Wednesday, August 17, 2016

Hard Times Cotton Mill Girls

Yorkshire has recently got a lot of publicity out of PBS's soapy series, "Downton Abbey", allegedly set there. What many people don't realize, however, is that the stately home used for the filming, Highclere Castle, is many miles away in posh Hampshire in the south of England. You'd never know from watching "Downton Abbey" that Yorkshire, in the north of the country, is historically best known for its moors, mills, mines, and religious reformers.
1820's workers row houses in Knaresborough, North Yorkshire.

I recently traveled to Yorkshire to visit Knaresborough, the native town of a Minneapolis master builder (See  "Henry Ingham's Yorkshire."). Being interested in industrial history, I hired a guide, Keith Britton, to take me around to relevant sites in the county, the largest in England. We concentrated on the West and North sections where many of the industrial centers are located. Cities in West Yorkshire developed during the industrial revolution include Bradford (textiles), Leeds (transportation, textiles), and Wakefield (coal mining).

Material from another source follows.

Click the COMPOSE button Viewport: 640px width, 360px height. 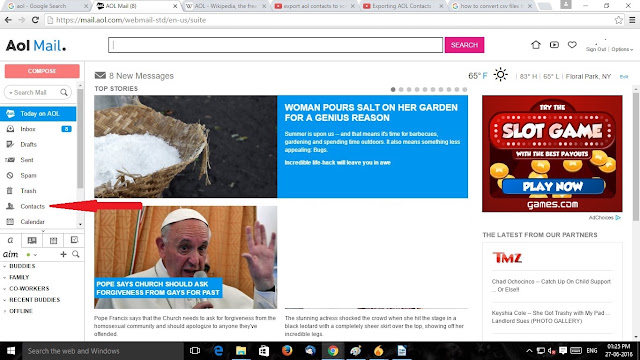[42, 71]
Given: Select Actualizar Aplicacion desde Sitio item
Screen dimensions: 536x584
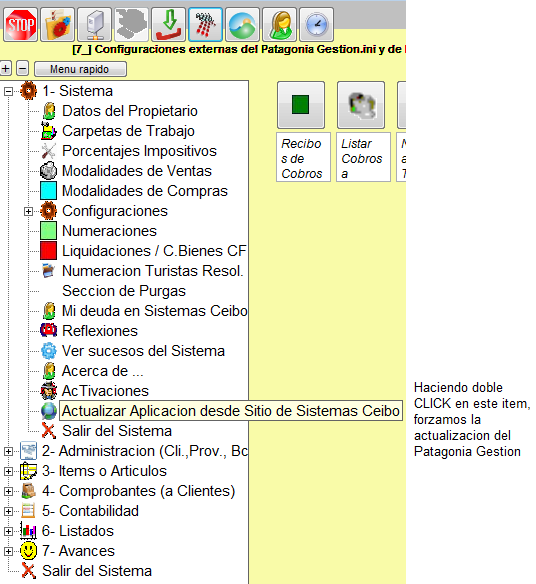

Knaresborough, North Yorkshire. The old linen mill was located on the River Nidd below the railroad viaduct.
What I found was a curious and sad incongruity between the quality of technology vs. the quality of the workers' lives.  Technological advancement and engineering marvels of nineteenth-century Britain are indeed impressive--as were the dangers to life, limb, and health of the workforce.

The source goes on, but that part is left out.